The Kimi K2.5 brought a “swarm moment”.
The K2.5 update has generated a lot of discussion both domestically and internationally in the past two days. It features a native multimodal model that provides state-of-the-art coding and vision capabilities, as well as an autonomous agent swarm paradigm—summoning a group of agents to complete tasks. It sounds incredibly cool.
Multiple agents with various skills, so cool and fun!
K2.5 is now fully released and available for immediate use on client devices. The K2.5 Agent offers a free trial, while the K2.5 Cluster is a paid feature, currently only available on the Allegretto plan. Subscriptions also have a points limit: starting at 47 points per month, with each task consuming 3 points.
Overall, it's sufficient. If you're unsure, you can participate in today's giveaway and try it out first.

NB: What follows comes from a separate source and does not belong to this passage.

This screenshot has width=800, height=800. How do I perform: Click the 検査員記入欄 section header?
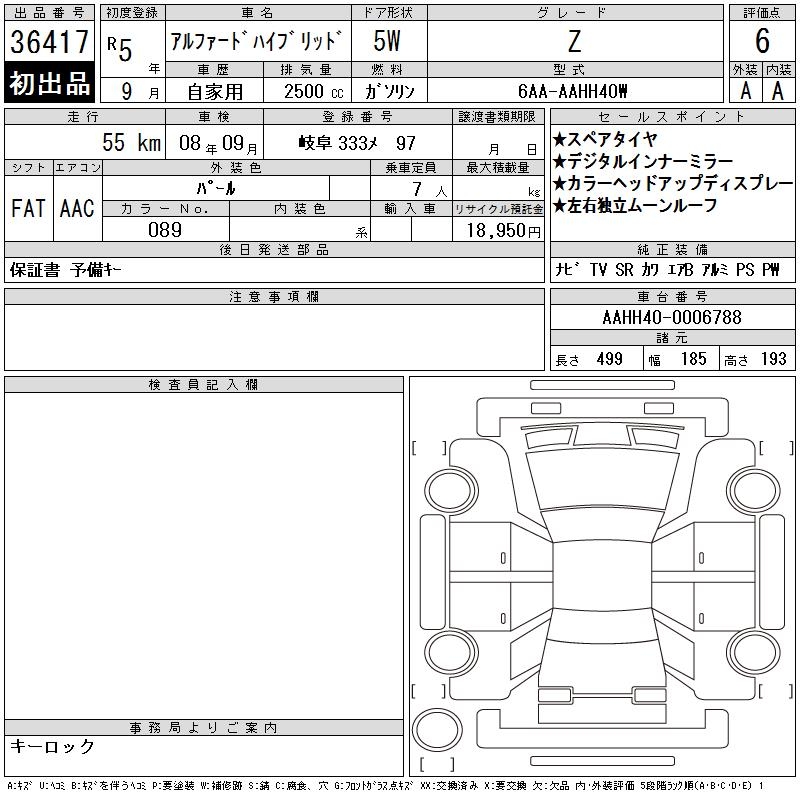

However, as a long-time Kimi user, of course I had to buy it. I happened to have a bunch of files that needed merging, and I was too lazy to copy and paste them manually, so I sent them to Kimi and enabled cluster mode to handle them all at once.

In the cluster model, Kimi added a design element to this area: a name tag will fall down, allowing you to see which "person in charge" is performing the task.

The final result of merging the documents was quite good, and I further suggested that it be used to organize and adjust the subheadings at each level, which would allow for a workflow of analysis, proposal, and execution. However, it's best to download the documents locally to check the formatting, as Kimi's built-in preview function sometimes doesn't accurately reflect the effects of changes made in each round.
To further examine its multi-concurrency operation, I referred to the official demo and tested a task: retrieved all literature on clustered agents from the past three months, compiled it into an Excel spreadsheet, and extracted the core findings and research innovations.

This time, there were more "personnel" arranged, with various agents rushing to provide support, and each person had their own assigned tasks.

This took significantly longer than before, but that's okay; I can leave it running in the background for now. Meanwhile, I also assigned a task to test its multimodal capabilities.

This is the original source image uploaded to Kimi; the video version has more animations. Kimi's task is to convert this design into a webpage while preserving all design elements and style. The prompt is simple, but the actual work is complex: it requires recognizing and understanding the image, generating the raw image, and writing the front-end.

This task took a considerable amount of time, but the final result was excellent. There were a few minor issues, such as image layout, hover effects, and navigation problems. However, the core design elements were retained, and the website functionality was complete.

Looking back, the literature search task is also done, and a neat Excel spreadsheet has been generated:

The final test task was to find influencers on Xiaohongshu (Little Red Book), specifically tech bloggers with over 5,000 followers and more than 100 posts. These two conditions are actually quite lenient, making the search very broad.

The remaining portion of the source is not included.